If one value is subtracted from the other to determine if one is lower than the other and if the value is not lower (i.e. !borrow is not zero), the result can then be compared to zero to see if the value is greater than or equal to the other. This method is probably less desirable because it tends to take longer to get a valid result and the result outputs will be valid at different times. Ideally, when multiple outputs are being produced by a circuit, they should all be available at approximately the same time (which is the advantage of the two subtracter circuit shown in Fig. 5-10 over this one).

If you are working with TTL and require a magnitude comparator, you will probably turn to the 7485, which is a four bit magnitude comparator consisting of two borrow look-ahead subtracters to ensure that the outputs are available in a minimum amount of time and are all valid at approximately the same time.

In Fig. 5-10 (as well as the multi-bit subtracter shown in the previous section), I contained related multiple bits in a single, thick line. This very common method of indicating multiple related bits is often known as a ‘‘bus’’. Other methods include using a line of a different color or style. The advantage of grouping multiple bits that function together like this should be obvious: the diagram is simpler and it is easier to see the path that related bits take.

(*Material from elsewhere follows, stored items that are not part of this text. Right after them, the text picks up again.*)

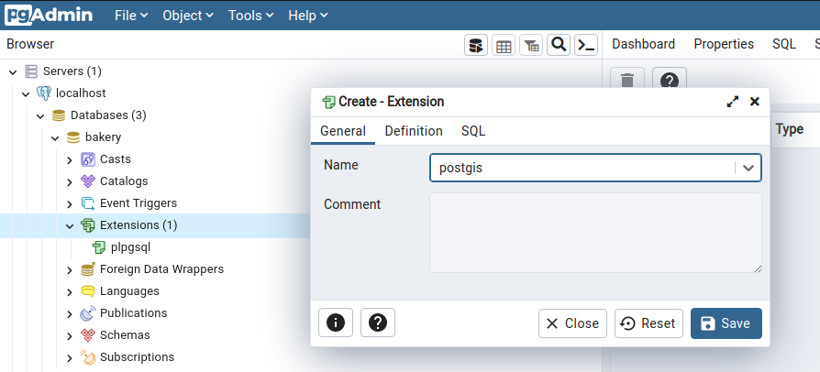Click the Save button
Image resolution: width=820 pixels, height=372 pixels.
[x=726, y=323]
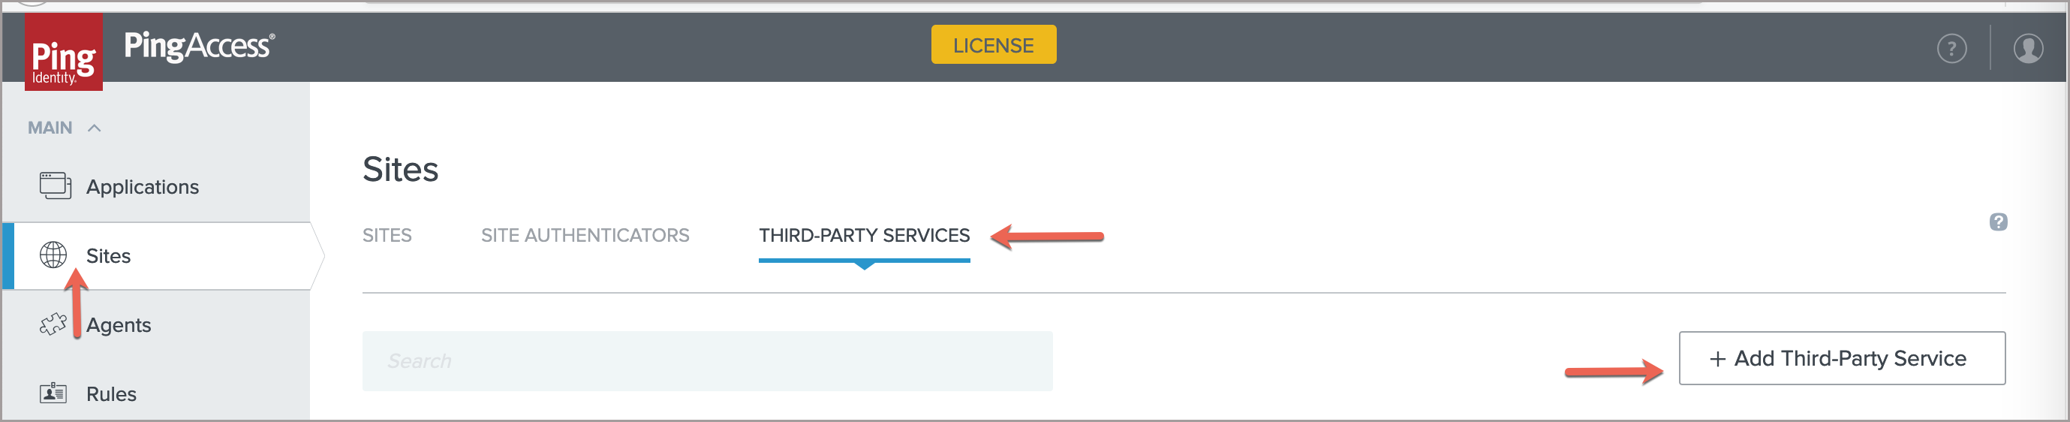Viewport: 2070px width, 422px height.
Task: Click the PingAccess product name
Action: coord(199,46)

When I use the term ‘‘related bits’’, I should point out that this does not only include the multiple bits of a binary value. You may have situations where busses are made up of bits which are not a binary value, but perform a similar function within the circuit. For example, the memory control lines for a microprocessor are often grouped together as a bus even though each function is provided by a single bit (memory read, memory write, etc.) and they are active at different times.

As well as indicating a complete set of related bits, a bus may be broken up into subsets, as shown in Fig. 5-11. In this diagram, I have shown how two four bit magnitude comparators can be ‘‘ganged’’ together to provide a comparison function on eight bits. The least significant four bits are passed to the first magnitude comparator and the most significant four bits are passed to the second magnitude comparator. The bits are typically listed as shown in Fig. 5-11, with the most significant bit listed first and separated from the least significant bit by a colon. In very few cases will you see the width of the bus reduced to indicate a subset of bits as I have done in Fig. 5-11; most design systems will keep the same width for a bus, even if one bit is being used in it.

Before going on, I want to make some comments about Fig. 5-11 as it provides a function that is often required when more bits must be operated on than is available by basic TTL or CMOS logic chips. To carry out the magnitude comparison operation on eight bits, I used two four bit magnitude comparator chips (modeled on the 7485) with the initial state inputs (marked ‘‘Initial Inputs’’ on Fig. 5-11) to start the chip off in the ‘‘neutral’’ state as if everything ‘‘upstream’’ (before) was equal to each other and the chip’s bits as well as any ‘‘downstream’’ (after) bits will determine which value is greater or if the two values are equal. This is a typical method for combining multiple chips to provide the capability to process more bits than one chip is able to.